FIG. 2 further shows each airfoil as extending from an inbourd end at a platform 78A, 78B to a tip 80A, 80B. Each airfoil has (FIG. 3) a leading edge 82A, 82B; a trailing edge 84A, 84B, a pressure side 86A, 86B, and a suction side 88A, 88B. The exemplary tips 80A and 80B are in close facing proximity to inboard faces 90 of an array of blade outer air seal (BOAS) segments 92. The blade platforms have respective arc widths or circumferential extents W_A and W_B. Exemplary W_A is larger than W_B. Exemplary W_B is 33-100% of W_A, more narrowly, 50-90% or 75-85%. An inter-platform gap 94 has a circumferential extent W_G which is relatively small. Alternatively defined, W_A, W_B, W_G may be measured as linear lengths measured circumferentially in a platform radius R_P (e.g., measured at the outboard boundary of the platform). The exemplary first platforms occupy approximately 50-75% of the total circumference, more narrowly, 60-70%. The exemplary second platforms may represent 25-50%, more narrowly, 30-40%. An exemplary width of the gap is 0.000-0.005 inch (0.0-0.13 mm) accounting for a very small percentage of total circumference.

To provide sufficient attachment strength, the exemplary slots 58A and 58B and their associated blade roots are radially staggered. The first slots 58A have a characteristic radius Z_A. The exemplary second slots have a characteristic radius Z_B. Radius Z is defined as the radial distance from the disk center of rotation to a line connecting the mid-points of the blade to disk contact surface from the pressure side to the suction side of the attachment. This radial dimension is typically measured on a plane, normal to the axis of rotation, described by line going from the center of disk rotation through the centerline of the defined attachment configuration, and roughly half the axial distance, of the blade attachment, from the front of the blade attachment.

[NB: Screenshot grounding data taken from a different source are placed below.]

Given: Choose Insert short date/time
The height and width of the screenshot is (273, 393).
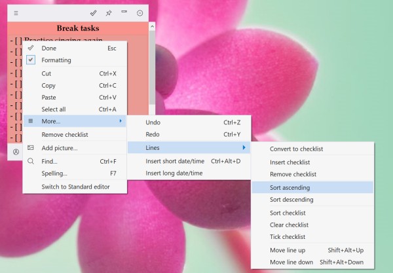Looking at the screenshot, I should tap(174, 161).
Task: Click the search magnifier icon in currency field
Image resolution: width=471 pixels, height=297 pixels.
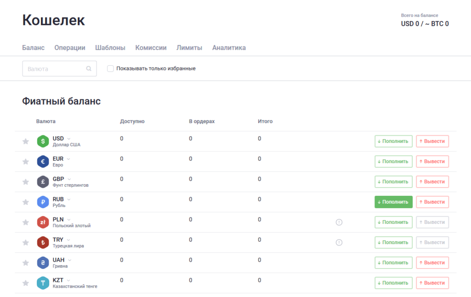Action: (x=89, y=69)
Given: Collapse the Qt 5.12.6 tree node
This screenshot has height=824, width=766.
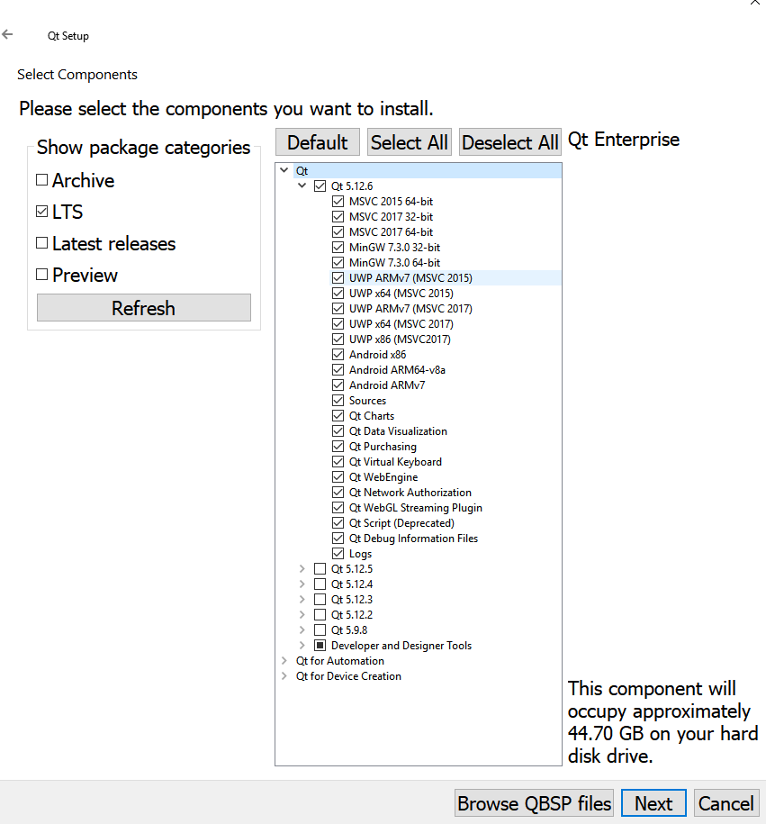Looking at the screenshot, I should coord(302,186).
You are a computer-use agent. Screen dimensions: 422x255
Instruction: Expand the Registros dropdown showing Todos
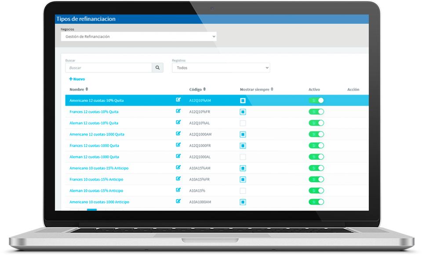(221, 68)
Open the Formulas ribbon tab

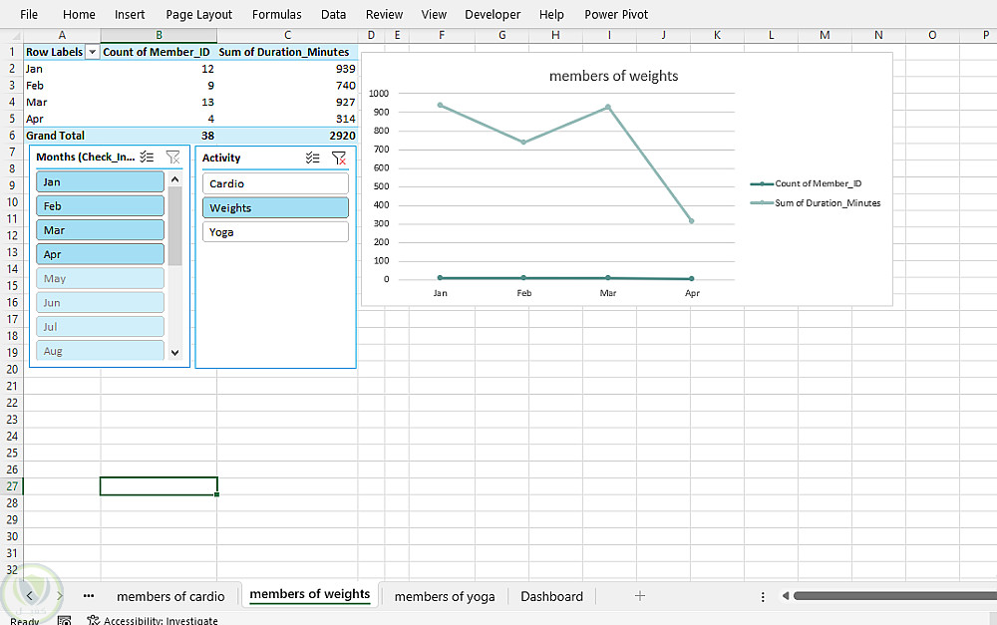coord(276,14)
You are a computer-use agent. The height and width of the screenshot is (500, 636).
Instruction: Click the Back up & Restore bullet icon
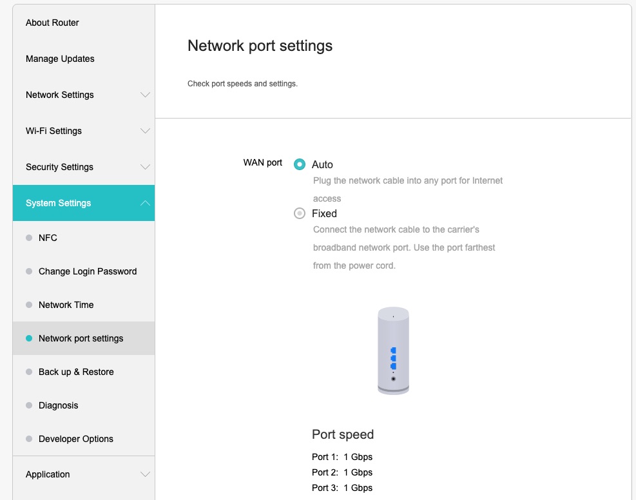tap(29, 372)
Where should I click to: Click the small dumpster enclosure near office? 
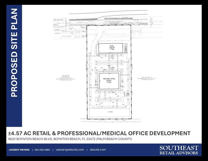click(x=128, y=94)
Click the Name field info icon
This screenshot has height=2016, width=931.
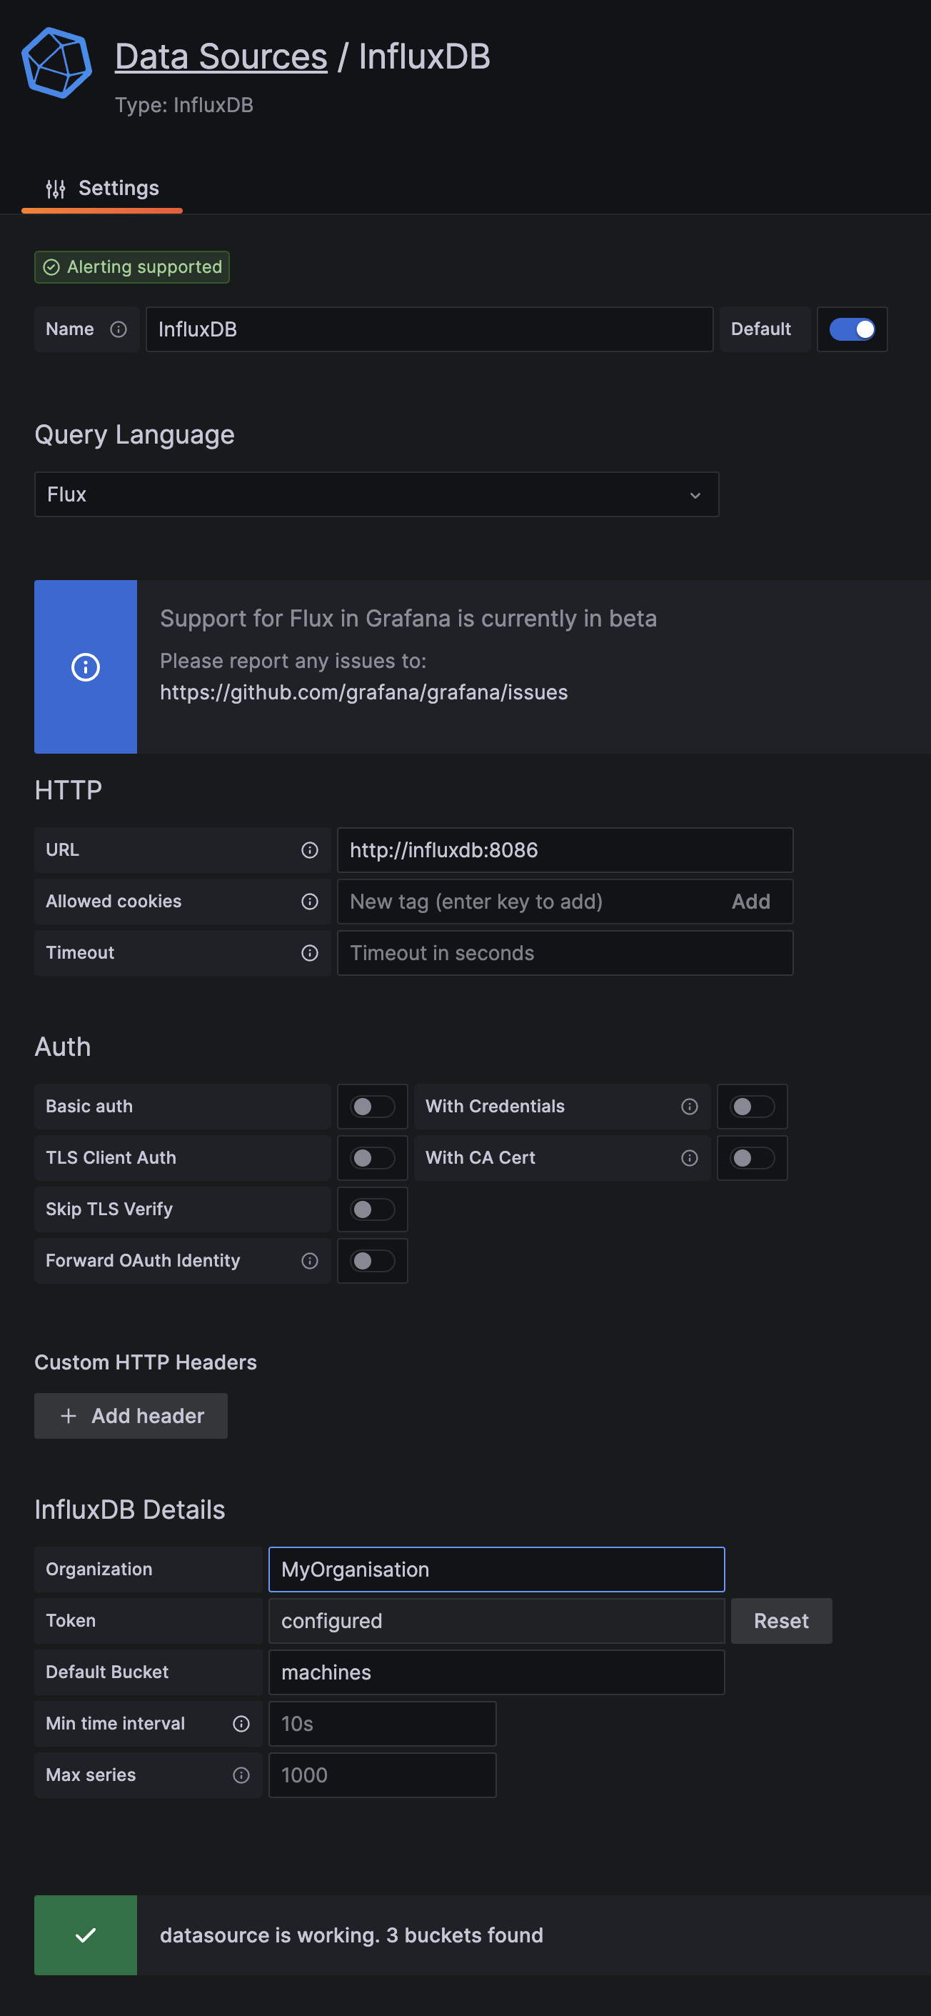point(118,329)
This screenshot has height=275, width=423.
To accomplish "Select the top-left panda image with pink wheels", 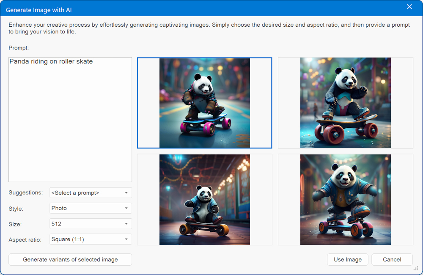I will (204, 103).
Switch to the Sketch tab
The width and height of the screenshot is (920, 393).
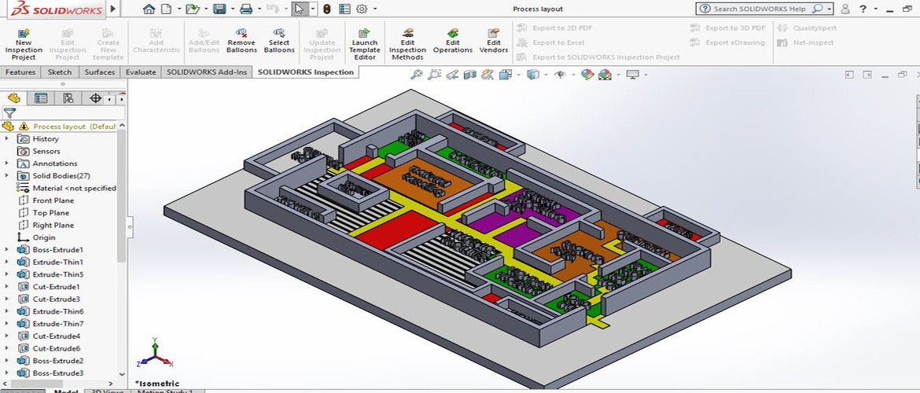coord(60,72)
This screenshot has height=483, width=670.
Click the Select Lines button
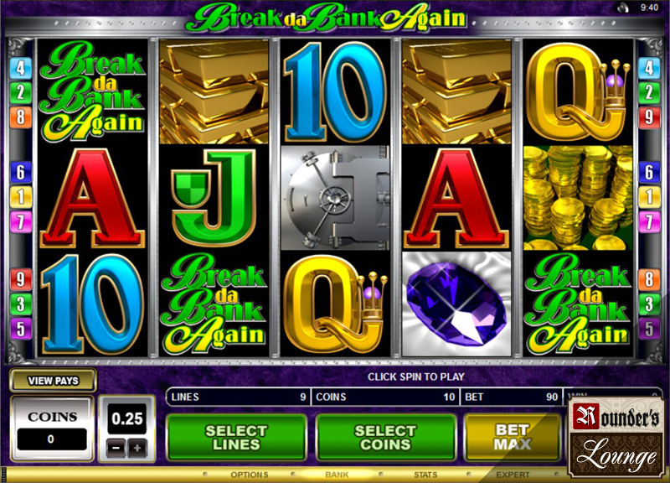point(236,437)
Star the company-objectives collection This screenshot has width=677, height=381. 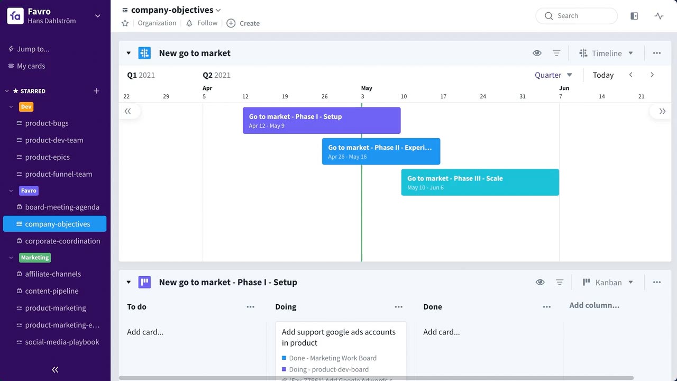coord(125,23)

Robust blade-to-disk attachment may be provided in one or more of several ways. First, the radial stagger alone may provide more of an interfitting of the two groups of roots. Additionally, one of the groups (e.g., the outboard shifted second group) may have smaller airfoils (weighing less and, thereby, necessitating a correspondingly smaller attachment root and slot).

In a first example, FIGS. 3 and 4 show the exemplary second blade airfoils 56B as having a similar radial span to the first blade airfoils 56A (i.e., so that the respective tips 80B and 80A are at the same radial position relative to the engine centerline 500). An exemplary reduced size of the second airfoils results from reduced chord length. FIG. 3 shows the airfoils 56B of the second blades as having a relatively greater spanwise taper than the airfoils 56A of the first blades (so that the tip chord of the airfoils of the second blades is smaller than the tip chord of the airfoils of the first blades whereas, near the root, the chords are closer to equal). FIG. 3 shows the forward extremes of the tips of the second airfoils recessed axially aftward by a separation S₁ relative to those of the first airfoils. FIG. 3 further shows a forward recessing of the trailing extremes by a distance S₂. In the exemplary embodiment, at a given axial position, the tips of the first and second blades are at like radial positions (e.g., so that they may have similar interactions with outer air seals or other adjacent structures).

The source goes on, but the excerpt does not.